The service, which was originally scheduled to run every two hours with additional services during the peak hour, had to be reduced in December 2006 due to the difficult financial situation at the Zweckverband Großraum Braunschweig (Regional Association of Greater Brunswick). For example, until December 2015 there were nine trains from Monday to Friday, five trains on Saturday and five trains on Sundays. Services are still operated at regular intervals, but the timetable has several gaps of three hours. Until 2012, services were operated with Silberling coaches, hauled by class 143 locomotives. Since 9 December 2012, travel times have been reduced from 43 minutes to 33 minutes as a result of the upgrade of the line. Since then, DB Class 628 diesel multiple units have been used.
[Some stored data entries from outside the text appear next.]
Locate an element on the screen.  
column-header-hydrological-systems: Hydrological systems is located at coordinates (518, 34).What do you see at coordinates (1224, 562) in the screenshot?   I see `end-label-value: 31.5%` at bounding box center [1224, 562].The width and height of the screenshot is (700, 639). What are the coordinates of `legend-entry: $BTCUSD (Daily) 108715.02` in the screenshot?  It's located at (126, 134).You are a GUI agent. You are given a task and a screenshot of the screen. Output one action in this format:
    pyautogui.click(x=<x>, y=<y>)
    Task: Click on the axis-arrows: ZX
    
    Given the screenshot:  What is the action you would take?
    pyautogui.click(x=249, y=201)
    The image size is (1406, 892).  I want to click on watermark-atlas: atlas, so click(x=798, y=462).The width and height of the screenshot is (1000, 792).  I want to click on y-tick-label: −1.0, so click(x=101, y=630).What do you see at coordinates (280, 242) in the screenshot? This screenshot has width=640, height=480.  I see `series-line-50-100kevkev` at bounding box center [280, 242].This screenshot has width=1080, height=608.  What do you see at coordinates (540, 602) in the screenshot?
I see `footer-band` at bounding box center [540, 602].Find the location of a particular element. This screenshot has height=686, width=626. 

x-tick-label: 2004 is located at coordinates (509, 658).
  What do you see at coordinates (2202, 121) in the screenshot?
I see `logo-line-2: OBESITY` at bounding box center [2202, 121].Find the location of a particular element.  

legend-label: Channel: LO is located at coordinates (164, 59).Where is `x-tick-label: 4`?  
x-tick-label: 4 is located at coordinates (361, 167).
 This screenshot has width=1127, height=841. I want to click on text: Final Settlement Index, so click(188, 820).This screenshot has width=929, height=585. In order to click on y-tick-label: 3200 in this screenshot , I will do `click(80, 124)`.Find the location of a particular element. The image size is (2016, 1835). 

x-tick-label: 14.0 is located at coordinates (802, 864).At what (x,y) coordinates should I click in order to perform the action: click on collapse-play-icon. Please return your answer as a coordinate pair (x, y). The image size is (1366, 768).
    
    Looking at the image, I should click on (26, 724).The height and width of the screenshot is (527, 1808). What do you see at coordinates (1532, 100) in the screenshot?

From December 2015, the regional trains between Hildesheim and Brunswick have run every hour, continuing over the Weddel loop to Wolfsburg. The operation are operated under contract as part of Elektronetzes Niedersachsen-Ost (ENNO—Electric Network of Lower Saxony East) for a term of ten years by the enno Eisenbahngesellschaft (ENNO railway company). It is operated with 20 four-carriage Alstom Coradia Continental electric multiple units manufactured by Linke-Hofmann-Busch (now part of Alstom) by the Zweckverband Großraum Braunschweig, managed as a dedicated pool of rollingstock.